▶ [Source text]
+ + + +
When the rich fool decides to “build bigger” (οἰκοδομήσω, oikodomēsō), Luke is using the Greek verb that gives us, through Latin, the word “edifice.” That is exactly what we do in service of Mammon. We build edifices, both physical and philosophical, to sometimes display but always secure the thing we are most scared of losing. The corporate temple rises and casts its shadow everywhere.
The Shelf Life of an Urn
The most trenchant critique of Mammon isn’t in a theological text or an economics tome. It’s the Romantics.
As the First Industrial Revolution was remaking Europe, William Wordsworth lamented: “The world is too much with us; late and soon, / Getting and spending, we lay waste our powers... We have given our hearts away, a sordid boon!”Wordsworth looks at his environment and concludes that society is actively trading away its soul in the name of “progress.” He intuits that there is bait and switch at the heart of our relationship with Mammon. It promises relief from the fear of loss. Instead it amplifies the anxiety.
John Keats’s poem, Ode on a Grecian Urn, makes the same diagnosis. The lovers on the vase cannot grow old. The musicians cannot fall silent. Cold Pastoral, Keats calls it. Permanence at the price of the living encounter. The same trade Mammon offers in every one of its forms: you can keep the thing you love safe from time, but only if you trade away the living version of it.
But the thing Keats says by not saying is that even the urn has a shelf life.
He is writing in 1819. His brother Tom died of tuberculosis the previous December. Keats trained as an apothecary-surgeon at Guy’s Hospital; he nursed Tom through the disease; he knows what it does to a body. Within two years he himself will be dead of it, at twenty-five.
Keats understands that the urn where the lovers are suspended in permanent anticipation is made of clay. And the Christian tradition says, so are the hands that made it.
Clay breaks. It erodes. It eventually decomposes and returns to dust. So does humanity. Dust you are, and to dust you shall return (Genesis 3:19).
Keats’s poem is written by a clay vessel trying, with all the beauty a clay vessel can muster, to make a permanence out of clay. It cannot be done. The permanence the urn offers is not permanence. It is only a very long delay.
The Slavery Has a Name
The author of the letter to the Hebrews names this thing exactly. Writing in Greek, writing to a community trying to hold its nerve under pressure, the author explains in Hebrews 2:14-15 why Christ had to become flesh and blood in the first place. Not to make a legal transaction. Not to satisfy an angry father. To free slaves.
+ + + +
▶ [Data to examine]
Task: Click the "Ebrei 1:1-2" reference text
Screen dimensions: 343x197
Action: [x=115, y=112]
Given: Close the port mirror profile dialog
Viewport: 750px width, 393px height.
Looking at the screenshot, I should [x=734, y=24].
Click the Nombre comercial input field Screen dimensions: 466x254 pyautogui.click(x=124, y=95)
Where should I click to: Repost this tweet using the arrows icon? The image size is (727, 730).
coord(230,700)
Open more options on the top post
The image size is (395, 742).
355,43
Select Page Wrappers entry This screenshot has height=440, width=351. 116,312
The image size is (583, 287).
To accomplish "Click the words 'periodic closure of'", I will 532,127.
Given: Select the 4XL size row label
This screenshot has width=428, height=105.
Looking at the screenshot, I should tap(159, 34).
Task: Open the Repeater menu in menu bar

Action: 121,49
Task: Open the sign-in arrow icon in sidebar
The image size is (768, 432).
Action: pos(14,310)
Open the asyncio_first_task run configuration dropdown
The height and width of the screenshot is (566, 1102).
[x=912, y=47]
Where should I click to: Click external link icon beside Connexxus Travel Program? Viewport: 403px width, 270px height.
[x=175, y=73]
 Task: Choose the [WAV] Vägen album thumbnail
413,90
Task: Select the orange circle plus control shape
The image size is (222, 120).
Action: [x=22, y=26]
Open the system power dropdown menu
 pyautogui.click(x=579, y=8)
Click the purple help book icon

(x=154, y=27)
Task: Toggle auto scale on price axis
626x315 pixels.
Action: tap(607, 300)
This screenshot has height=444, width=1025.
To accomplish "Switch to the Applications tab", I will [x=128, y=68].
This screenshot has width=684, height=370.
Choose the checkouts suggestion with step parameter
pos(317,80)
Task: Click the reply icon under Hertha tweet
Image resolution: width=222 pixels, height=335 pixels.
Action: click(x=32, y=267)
+ + + +
▶ [Problems and tasks]
1 – In the passage on Mammon and the Romantics, where did Keats train as an apothecary-surgeon?
2 – Continue the passage on Mammon and the Romantics, picking up right after its final sentence.

▶ [Answers to the problems]
1 – At Guy's Hospital.

2 –
Through death, the author writes, Christ renders inoperative the one who holds the power of death. And the purpose clause names the slavery itself: to set free those who, through fear of death (φόβῳ θανάτου, phobō thanatou), were all their lives held in slavery.
The whole of a human life lived under the weight of mortality is called, in that sentence, slavery. Yes, we are enslaved to sin and death. But the overseer is fear. Fear keeps us in chains.
What the Cross Actually Did
In Patient or Defendant? I argued that the cross is medicine, not payment. Somewhere between Augustine and Anselm, Luther and Calvin, the hospital became a courtroom, and we’ve been trying to pay for the medicine ever since. Hebrews 2 is the same argument in an older key. Christ came to liberate slaves. The mechanism is κατάργησις (katargēsis): the decommissioning, the rendering inoperative, of the one who held the power of death.
In Original Hope I put it more plainly: when sin killed Jesus, Jesus killed sin right back. And when death tried to claim Jesus, when the grave tried to claim Jesus, Jesus said all right, fine and then destroyed them both.
That is what Hebrews means by ἀπαλλάξῃ (apallaxē): set free.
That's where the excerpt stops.